(KUTIPAN TERPILIH)
SOLOPOS.COM - Festival Antikorupsi di Kampus UGM, Selasa (9/12/2014). (Desi Suryanto/JIBI/Harian Jogja)

Kesenian Bantul kali ini berupa pentas teater kolosal.

Harianjogja.com, BANTUL-Sukses menggelar pentas teater kolosal di Graha Sabha Pramana Universitas Gadjah Mada (UGM) 2014 silam, tahun ini giliran Bantul yang menjadi tuan rumah digelarnya pentas yang diinisiatori oleh Dinas Kebudayaan DIY itu. Pentas bertajuk Pentas Teater Kolosal yang rencananya digelar di Lapangan Paseban, Sabtu (24/10/2015) malam itu mengambil lakon berjudul Rebutan Cupumanik Hasthagina.

Promosi 204,8 Juta Suara Diperebutkan, Jawa adalah Kunci

Produser pertunjukan tersebut, Suharmono menjelaskan, pentas itu dijanjikannya akan ditampilkan jauh lebih megah dari pertunjukan sebelumnya. Meski masih mengadopsi konsep multimedia dan lintas genre, ia menegaskan pentas tersebut akan jauh lebih menghibur.

“Karena kami menampilkan lakon ini dengan pemain yang mayoritas anak muda. Bahkan anak-anak,” katanya saat menggelar jumpa pers di RM Aldan, Bantul, Rabu (21/10/2015) siang.

(Data target klik)
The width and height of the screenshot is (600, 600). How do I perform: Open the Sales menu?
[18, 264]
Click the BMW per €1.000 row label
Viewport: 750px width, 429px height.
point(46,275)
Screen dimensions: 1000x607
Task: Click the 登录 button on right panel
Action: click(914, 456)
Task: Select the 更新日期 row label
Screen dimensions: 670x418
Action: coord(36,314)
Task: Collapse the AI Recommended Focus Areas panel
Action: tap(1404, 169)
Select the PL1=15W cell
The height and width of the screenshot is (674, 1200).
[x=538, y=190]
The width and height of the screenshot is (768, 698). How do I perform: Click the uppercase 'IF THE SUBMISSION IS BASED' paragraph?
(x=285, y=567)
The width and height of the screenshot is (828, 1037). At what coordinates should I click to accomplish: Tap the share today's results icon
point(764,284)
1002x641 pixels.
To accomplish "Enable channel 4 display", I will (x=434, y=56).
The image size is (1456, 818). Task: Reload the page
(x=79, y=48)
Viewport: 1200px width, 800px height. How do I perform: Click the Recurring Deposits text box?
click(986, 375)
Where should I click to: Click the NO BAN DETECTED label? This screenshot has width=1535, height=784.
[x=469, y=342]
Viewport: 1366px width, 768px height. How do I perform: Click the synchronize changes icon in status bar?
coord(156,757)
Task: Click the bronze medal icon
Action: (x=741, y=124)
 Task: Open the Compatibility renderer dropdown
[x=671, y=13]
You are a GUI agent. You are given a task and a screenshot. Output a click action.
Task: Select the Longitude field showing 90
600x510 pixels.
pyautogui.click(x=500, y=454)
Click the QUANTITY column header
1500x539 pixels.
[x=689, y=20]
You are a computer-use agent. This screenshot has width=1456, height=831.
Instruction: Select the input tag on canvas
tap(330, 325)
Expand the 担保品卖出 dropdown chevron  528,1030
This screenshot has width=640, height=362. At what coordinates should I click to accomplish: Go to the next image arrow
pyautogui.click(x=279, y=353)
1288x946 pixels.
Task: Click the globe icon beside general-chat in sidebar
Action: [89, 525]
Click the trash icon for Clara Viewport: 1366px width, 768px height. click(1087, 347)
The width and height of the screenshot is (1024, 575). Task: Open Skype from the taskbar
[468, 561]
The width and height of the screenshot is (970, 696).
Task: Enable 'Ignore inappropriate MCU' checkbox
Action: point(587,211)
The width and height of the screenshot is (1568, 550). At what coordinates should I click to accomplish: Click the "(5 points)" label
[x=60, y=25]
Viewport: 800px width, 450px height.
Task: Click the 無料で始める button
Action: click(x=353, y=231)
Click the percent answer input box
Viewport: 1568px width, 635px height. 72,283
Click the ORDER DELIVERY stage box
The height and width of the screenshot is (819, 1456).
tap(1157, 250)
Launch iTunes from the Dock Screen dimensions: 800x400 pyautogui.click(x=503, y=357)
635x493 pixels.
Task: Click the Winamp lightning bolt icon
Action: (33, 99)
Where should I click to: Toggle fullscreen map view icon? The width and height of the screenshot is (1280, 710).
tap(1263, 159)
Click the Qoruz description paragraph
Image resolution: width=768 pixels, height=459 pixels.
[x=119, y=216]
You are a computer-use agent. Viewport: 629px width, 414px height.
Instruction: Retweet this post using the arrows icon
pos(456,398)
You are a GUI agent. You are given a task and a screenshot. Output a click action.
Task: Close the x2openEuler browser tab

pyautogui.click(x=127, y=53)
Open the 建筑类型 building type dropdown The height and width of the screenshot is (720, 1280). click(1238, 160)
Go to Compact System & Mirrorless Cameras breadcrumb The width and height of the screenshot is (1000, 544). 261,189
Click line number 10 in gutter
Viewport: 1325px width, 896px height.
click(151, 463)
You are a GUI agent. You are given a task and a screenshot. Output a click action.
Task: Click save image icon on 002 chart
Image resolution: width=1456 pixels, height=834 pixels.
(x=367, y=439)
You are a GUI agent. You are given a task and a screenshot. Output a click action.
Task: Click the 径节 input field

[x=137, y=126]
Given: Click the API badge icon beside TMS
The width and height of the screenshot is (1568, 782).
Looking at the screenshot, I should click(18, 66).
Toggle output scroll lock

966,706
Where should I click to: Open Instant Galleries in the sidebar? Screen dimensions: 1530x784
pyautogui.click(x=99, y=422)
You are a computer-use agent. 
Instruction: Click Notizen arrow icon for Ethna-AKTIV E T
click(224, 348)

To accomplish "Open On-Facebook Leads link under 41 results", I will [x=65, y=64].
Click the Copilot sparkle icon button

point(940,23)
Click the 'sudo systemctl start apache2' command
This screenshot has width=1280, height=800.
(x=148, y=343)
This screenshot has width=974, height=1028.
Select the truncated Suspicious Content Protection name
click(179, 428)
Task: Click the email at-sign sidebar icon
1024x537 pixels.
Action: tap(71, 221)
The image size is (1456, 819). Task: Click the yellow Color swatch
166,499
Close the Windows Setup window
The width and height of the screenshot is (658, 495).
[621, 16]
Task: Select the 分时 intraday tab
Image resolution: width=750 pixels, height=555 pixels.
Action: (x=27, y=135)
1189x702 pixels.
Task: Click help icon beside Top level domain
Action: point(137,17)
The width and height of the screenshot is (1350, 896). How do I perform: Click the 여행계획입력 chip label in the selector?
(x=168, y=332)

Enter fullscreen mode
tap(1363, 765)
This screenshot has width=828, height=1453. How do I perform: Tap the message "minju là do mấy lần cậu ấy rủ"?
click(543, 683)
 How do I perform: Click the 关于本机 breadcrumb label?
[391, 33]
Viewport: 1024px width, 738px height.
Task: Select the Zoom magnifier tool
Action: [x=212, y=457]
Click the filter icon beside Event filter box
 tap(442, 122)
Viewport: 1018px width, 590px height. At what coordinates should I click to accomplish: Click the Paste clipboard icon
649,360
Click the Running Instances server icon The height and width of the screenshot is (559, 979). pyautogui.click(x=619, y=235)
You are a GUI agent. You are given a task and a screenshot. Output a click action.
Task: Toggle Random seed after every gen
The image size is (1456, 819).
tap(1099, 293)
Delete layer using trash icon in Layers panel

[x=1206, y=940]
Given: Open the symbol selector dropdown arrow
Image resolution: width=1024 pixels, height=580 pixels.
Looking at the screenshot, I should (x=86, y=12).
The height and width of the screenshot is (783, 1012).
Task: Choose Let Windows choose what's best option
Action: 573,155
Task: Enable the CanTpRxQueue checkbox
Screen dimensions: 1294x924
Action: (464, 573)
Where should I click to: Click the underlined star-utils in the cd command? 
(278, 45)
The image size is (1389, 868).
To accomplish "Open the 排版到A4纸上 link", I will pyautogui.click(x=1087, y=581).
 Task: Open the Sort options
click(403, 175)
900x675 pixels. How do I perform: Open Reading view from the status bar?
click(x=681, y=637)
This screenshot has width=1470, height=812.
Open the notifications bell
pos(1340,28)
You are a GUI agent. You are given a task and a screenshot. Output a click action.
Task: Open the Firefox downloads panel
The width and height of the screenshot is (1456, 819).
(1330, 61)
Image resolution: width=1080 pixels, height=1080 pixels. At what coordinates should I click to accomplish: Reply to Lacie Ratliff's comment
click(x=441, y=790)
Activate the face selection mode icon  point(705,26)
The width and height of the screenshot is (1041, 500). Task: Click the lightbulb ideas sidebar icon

(TUGAS LATIHAN)
**A.** Susun baris-baris catatan di atas sebagai daftar bernomor tanpa baris kosong, mulai dari baris pertama catatan dan berhenti setelah baris yang memuat "point(764,284)".
**B.** Teruskan artikel tentang pentas teater kolosal di Bantul dari kalimat terakhir yang ditampilkan.

(JAWABAN TIAP TUGAS)
**A.**
1. The width and height of the screenshot is (600, 600). How do I perform: Open the Sales menu?
2. [18, 264]
3. Click the BMW per €1.000 row label
4. Viewport: 750px width, 429px height.
5. point(46,275)
6. Screen dimensions: 1000x607
7. Task: Click the 登录 button on right panel
8. Action: click(914, 456)
9. Task: Select the 更新日期 row label
10. Screen dimensions: 670x418
11. Action: coord(36,314)
12. Task: Collapse the AI Recommended Focus Areas panel
13. Action: tap(1404, 169)
14. Select the PL1=15W cell
15. The height and width of the screenshot is (674, 1200).
16. [x=538, y=190]
17. The width and height of the screenshot is (768, 698). How do I perform: Click the uppercase 'IF THE SUBMISSION IS BASED' paragraph?
18. (x=285, y=567)
19. The width and height of the screenshot is (828, 1037). At what coordinates should I click to accomplish: Tap the share today's results icon
20. point(764,284)

**B.**
Dituturkannya, dari total 250 orang yang terlibat dalam pertunjukan itu, pihaknya memang sengaja menambah porsi pemain dari kalangan remaja dan anak-anak. Sedangkan untuk para seniman senior, ia memposisikan mereka lebih banyak pada posisi supervisi pertunjukan saja.

Itulah sebabnya, pentas itu nantinya akan menampilkan dialog-dialog yang tidak sepenuhnya berbahasa Jawa, melainkan akan dicampurinya dengan dialog dan slang-slang yang sudah populer di kalangan remaja. Selain itu, ia juga meminta kepada seluruh pemain untuk tak segan-segan membumbui dialog dengan humor-humor yang menghibur.

Tak hanya itu, pihaknya juga menampilkan iringan musik yang lebih kaya. Tidak hanya diiringi musik karawitan saja, lakon itu nantinya juga akan diiringi oleh iringan musik combo dan string. “Setidaknya ada 40 musisi yang terlibat,” imbuhnya.

Terpisah, Sutradara pertunjukan Ahmad Hasfi Asmaralaya menjelaskan, itu memang bercerita tentang kisah tiga bersaudara, yakni Sugriwa-Subali-Anjani yang saling berebut pusaka bernama cupumanik. Pusaka itu merupakan buah dari hasil perselingkuhan ibunya dan Bathara Surya.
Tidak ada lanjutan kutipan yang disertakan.